Think of occasions when you have assessed a person’s needs and planned their care. Reflect on examples where:

  • Your assessment went well.
  • Your assessment did not go so well.
  • What factors seemed to make the difference to these encounters?

Development of good communication skills will always drive forward improvement in your assessment and planning of care. Most nurses can remember their first efforts at assessing a patient’s needs, and how long it took to work through all of their activities of living, and the issues that arose from them. Although this may have been a slow process, there were advantages to this. The time spent with the patient enabled you to build a good rapport with them, and start to understand their values and expectations.

As you gain experience in nursing, your ability to hone in on the important issues will get better.
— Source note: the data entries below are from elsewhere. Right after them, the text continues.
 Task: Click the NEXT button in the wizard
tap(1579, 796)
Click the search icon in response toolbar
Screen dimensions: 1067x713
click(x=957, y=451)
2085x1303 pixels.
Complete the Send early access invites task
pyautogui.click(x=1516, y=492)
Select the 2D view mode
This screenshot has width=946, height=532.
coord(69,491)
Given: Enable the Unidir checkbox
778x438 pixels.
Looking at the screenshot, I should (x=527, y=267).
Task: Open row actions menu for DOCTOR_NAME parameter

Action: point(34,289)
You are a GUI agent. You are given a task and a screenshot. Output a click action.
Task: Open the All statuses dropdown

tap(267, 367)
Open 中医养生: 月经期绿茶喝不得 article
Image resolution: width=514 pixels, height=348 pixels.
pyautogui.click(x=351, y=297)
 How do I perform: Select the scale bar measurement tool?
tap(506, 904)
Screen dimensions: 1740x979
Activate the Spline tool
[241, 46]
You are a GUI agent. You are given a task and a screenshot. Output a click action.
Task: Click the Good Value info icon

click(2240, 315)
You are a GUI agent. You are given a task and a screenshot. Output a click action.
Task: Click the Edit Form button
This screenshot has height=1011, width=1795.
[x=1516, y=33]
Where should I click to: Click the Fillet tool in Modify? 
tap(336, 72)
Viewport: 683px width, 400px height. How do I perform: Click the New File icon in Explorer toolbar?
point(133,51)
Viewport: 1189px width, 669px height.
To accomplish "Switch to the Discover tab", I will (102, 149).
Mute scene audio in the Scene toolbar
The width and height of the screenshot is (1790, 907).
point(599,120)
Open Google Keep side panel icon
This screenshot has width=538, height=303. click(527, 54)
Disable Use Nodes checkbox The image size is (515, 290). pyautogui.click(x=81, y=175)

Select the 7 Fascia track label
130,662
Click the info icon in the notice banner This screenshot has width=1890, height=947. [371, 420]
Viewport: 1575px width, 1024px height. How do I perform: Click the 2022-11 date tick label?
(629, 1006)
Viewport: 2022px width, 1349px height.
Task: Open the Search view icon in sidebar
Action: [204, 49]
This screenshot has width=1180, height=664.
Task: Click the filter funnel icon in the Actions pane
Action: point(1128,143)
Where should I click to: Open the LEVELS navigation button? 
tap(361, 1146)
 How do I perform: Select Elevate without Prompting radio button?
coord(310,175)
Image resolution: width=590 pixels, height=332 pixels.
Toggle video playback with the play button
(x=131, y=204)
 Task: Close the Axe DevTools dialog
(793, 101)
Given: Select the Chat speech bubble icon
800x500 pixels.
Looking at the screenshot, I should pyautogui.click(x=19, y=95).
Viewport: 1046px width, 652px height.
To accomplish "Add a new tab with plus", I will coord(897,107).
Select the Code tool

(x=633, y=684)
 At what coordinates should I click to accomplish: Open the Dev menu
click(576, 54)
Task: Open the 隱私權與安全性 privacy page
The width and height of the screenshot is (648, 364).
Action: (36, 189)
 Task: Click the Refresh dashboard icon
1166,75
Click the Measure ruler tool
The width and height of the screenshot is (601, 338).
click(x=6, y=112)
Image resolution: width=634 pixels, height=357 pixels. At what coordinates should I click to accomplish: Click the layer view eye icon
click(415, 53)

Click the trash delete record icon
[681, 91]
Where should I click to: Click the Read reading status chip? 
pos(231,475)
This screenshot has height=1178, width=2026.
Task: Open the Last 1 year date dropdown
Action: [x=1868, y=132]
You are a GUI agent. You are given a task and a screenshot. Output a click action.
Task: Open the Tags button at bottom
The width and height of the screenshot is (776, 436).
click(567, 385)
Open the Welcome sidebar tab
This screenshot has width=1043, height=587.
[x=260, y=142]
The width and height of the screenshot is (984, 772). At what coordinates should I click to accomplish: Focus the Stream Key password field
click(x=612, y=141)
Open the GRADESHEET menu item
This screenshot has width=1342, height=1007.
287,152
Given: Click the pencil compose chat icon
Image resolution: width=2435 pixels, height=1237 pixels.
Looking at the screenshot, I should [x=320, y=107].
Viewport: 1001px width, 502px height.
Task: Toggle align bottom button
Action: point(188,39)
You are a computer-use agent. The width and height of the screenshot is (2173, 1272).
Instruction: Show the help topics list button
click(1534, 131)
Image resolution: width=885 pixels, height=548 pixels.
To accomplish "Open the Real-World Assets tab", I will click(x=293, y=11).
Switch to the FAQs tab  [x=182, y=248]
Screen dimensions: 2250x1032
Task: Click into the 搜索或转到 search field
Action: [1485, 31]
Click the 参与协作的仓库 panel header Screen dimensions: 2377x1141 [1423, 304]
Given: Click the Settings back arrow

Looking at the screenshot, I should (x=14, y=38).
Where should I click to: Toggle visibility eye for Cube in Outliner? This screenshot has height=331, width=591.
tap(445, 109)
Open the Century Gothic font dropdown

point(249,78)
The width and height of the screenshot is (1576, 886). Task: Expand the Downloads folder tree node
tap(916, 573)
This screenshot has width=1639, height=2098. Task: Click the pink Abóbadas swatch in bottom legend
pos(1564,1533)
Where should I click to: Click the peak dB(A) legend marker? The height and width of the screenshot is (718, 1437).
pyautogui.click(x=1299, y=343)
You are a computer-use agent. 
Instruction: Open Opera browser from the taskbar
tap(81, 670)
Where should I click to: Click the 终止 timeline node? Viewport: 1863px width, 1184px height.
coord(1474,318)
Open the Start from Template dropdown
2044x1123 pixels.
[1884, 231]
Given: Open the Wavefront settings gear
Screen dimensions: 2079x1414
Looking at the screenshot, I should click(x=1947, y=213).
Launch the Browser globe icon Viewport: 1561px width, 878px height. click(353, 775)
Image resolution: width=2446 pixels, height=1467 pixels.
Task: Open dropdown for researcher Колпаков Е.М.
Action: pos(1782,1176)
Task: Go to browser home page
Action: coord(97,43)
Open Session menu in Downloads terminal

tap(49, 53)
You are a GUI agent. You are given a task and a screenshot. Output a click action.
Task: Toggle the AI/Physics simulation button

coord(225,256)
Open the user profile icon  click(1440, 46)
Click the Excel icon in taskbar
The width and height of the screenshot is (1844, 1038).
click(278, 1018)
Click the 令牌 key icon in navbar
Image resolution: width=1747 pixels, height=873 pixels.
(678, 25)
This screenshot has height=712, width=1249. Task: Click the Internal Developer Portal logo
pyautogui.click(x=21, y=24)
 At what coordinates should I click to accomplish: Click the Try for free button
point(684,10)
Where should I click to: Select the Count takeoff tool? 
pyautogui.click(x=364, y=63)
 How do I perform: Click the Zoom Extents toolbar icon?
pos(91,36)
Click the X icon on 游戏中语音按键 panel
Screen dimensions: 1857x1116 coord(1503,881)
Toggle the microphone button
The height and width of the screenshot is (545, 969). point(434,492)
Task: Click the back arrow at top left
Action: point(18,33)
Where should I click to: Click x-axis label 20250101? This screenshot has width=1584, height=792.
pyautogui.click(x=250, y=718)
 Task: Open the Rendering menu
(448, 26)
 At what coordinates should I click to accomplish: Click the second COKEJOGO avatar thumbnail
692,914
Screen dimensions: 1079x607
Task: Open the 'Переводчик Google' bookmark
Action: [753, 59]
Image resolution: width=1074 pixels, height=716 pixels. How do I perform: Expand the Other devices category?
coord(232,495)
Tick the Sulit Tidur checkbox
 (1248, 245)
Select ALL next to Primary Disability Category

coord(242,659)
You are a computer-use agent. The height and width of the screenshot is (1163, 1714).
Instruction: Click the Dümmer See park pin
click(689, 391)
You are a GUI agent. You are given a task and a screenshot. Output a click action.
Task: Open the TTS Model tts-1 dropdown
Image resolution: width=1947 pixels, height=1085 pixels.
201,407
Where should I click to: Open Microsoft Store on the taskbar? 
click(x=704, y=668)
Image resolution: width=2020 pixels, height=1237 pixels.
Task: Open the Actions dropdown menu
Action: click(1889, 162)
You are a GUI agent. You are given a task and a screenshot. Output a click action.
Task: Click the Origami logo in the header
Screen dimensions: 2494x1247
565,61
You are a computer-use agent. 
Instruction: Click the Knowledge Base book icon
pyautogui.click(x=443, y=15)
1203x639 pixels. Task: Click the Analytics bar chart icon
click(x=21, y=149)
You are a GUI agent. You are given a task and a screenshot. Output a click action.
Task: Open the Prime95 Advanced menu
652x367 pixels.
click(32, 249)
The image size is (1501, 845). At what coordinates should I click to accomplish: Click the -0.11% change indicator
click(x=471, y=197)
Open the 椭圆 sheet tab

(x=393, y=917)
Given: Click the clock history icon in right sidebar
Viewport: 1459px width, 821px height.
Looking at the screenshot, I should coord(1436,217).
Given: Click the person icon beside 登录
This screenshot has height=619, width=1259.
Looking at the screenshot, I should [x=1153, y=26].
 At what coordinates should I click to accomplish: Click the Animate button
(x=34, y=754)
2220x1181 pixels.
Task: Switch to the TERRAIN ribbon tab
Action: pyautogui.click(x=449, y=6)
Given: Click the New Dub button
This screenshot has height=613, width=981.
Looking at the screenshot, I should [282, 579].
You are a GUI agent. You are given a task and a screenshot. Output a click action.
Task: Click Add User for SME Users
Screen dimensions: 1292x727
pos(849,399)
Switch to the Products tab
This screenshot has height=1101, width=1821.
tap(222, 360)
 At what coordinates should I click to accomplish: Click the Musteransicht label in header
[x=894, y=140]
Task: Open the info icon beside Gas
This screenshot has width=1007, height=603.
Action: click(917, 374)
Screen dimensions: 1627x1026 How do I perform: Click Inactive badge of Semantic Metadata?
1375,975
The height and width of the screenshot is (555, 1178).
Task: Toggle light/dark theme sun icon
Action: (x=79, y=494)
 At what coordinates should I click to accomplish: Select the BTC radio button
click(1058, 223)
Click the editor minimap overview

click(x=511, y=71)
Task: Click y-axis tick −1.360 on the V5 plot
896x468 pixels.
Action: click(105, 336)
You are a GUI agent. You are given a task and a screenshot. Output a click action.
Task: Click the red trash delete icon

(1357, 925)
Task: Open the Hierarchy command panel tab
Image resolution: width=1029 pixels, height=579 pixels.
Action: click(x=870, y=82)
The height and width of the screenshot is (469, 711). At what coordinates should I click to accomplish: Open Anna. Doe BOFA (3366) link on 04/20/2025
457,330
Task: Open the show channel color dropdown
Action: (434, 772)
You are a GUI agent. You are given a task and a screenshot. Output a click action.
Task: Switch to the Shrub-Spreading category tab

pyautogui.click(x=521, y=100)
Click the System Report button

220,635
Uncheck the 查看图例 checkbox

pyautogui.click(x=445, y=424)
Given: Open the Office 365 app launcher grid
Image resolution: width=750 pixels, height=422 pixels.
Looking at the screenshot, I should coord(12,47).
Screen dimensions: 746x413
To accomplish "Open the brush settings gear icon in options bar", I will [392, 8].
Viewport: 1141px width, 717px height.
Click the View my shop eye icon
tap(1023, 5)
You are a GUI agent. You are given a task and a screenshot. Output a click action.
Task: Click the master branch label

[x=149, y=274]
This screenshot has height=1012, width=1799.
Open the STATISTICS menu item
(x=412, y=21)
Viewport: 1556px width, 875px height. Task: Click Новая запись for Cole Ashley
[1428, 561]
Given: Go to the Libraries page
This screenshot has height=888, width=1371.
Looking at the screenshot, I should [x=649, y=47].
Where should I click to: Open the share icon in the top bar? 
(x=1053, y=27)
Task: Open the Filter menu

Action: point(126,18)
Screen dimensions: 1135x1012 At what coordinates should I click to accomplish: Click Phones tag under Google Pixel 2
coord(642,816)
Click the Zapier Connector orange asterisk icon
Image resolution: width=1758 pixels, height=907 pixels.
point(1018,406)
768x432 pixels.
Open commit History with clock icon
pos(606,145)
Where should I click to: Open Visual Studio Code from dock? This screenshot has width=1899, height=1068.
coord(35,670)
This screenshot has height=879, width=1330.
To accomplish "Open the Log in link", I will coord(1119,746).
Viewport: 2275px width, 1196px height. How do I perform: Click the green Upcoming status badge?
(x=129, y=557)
Where this helps in efficiency and time-management, the danger is that more experienced nurses may gloss over what they might consider to be minor issues in care, focusing solely on the areas which require the most immediate attention (particularly from the point of view of a demanding care environment). An opportunity to get to know the patient can be lost, as well as the time for a patient to express themselves properly, and discuss issues important to them.

This danger is offset somewhat by the development of advanced communication skills. The nurse becomes adept at picking up cues, both verbally and non-verbally, and reading a situation accurately within quite a short period of time. Many put this down to an innate intuition, and although there may be something to this, mostly this ability is a learned skill reflecting a raft of personal capabilities. The establishment of good interpersonal relationships is centrally important to the therapeutic relationship, enabling the nurse to develop the skill of ‘personal knowing’ (Schwind et al. 2014).

In terms of person-centred care (PCC), training healthcare staff to promote shared decision making in clinical consultations has been shown to develop their communication skills (Dwamena et al. 2012).

References

  • Dwamena, F., Holmes-Rovner, M., Gaulden, C. M., Jorgenson, S., Sadigh, G., Sikorskii, A., . . . Olomu, A. (2012). Interventions for providers to promote a patient-centred approach in clinical consultations. Cochrane Database of Systematic Reviews, 12. Article No: CD003267.

  • Schwind, J. K., Beanlands, H., Lapum, J., Romaniuk, D., Fredericks, S., LeGrow, K., . . . Crosby J. (2014). Fostering person-centred care among nursing students: Creative pedagogical approaches to developing personal knowing. Journal of Nursing Education, 53(6), 343–347.